February 5, 2016
The US Food and Drug Administration (FDA) has issued an alert temporarily halting imports of the genetically engineered (GE) salmon, which it had approved late last year for human consumption, pending the publication of the final rules regarding product labelling.
In making the import alert, the FDA stated that the temporary ban was being implemented to comply with language in the 2016 Omnibus Appropriations Act. The particular language directed the FDA to issue final guidance for GMO (genetically modified organism) labeling of AquAdvantage Salmon, an Atlantic salmon raised by the Massachusetts-based aquaculture firm AquaBounty Technologies.
The FDA's approval of the GM salmon did not require any GMO labeling as its current policy does not require labeling for method of production if there is no material difference compared with traditional foods. The FDA had found AquAdvantage Salmon safe to consume as the traditionally farmed Atlantic salmon.
Dr. Ronald L. Stotish, CEO of AquaBounty, said, "The decision has no impact on AquaBounty's operations as we are not currently importing our salmon into the United States. The FDA is working to complete the guidelines required by the Appropriations Act."
Earlier some US legislators including Sen.

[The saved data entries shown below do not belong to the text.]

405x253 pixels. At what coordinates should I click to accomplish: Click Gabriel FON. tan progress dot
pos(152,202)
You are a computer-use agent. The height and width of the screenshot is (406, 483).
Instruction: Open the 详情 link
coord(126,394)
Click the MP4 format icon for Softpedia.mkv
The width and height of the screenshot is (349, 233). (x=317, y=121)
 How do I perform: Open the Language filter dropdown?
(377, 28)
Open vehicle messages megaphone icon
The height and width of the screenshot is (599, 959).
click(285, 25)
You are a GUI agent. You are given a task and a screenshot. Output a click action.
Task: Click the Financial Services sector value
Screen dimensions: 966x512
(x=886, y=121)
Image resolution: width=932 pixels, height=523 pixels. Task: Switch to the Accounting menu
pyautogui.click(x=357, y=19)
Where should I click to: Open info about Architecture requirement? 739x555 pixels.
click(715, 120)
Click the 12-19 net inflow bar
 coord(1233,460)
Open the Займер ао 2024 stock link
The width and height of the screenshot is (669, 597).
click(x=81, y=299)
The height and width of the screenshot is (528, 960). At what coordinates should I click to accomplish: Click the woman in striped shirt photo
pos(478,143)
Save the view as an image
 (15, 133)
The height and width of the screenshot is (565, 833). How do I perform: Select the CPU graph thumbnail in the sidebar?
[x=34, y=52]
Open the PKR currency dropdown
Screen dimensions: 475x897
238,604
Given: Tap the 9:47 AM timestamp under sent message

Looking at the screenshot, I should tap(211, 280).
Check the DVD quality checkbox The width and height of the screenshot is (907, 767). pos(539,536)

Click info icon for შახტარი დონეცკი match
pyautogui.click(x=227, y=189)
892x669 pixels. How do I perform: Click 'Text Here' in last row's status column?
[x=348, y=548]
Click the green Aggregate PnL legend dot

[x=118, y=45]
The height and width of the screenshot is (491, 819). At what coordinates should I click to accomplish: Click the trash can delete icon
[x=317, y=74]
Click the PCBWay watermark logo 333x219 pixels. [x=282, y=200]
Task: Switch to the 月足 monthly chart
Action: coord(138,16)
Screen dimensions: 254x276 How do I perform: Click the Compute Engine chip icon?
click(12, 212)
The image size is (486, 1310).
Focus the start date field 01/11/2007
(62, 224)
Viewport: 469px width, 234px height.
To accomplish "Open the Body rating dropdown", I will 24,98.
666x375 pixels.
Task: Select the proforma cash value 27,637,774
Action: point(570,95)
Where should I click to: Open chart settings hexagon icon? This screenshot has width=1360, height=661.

Lisa Murkowski demanded that the GM salmon products be subjected to specific labeling, and pushed for language in the omnibus spending act that prevented the sale of GM salmon until the FDA issues new labeling guidelines.
AquAdvantage Salmon is raised in Canada and Panama in land-based, contained hatchery tanks.
It was approved for production and human consumption by the FDA on November 19, 2015, after a thorough scientific review over a period of 20 years. In its announcement, the FDA stated that AquAdvantage Salmon is as safe and nutritious to eat as any non-GE Atlantic salmon.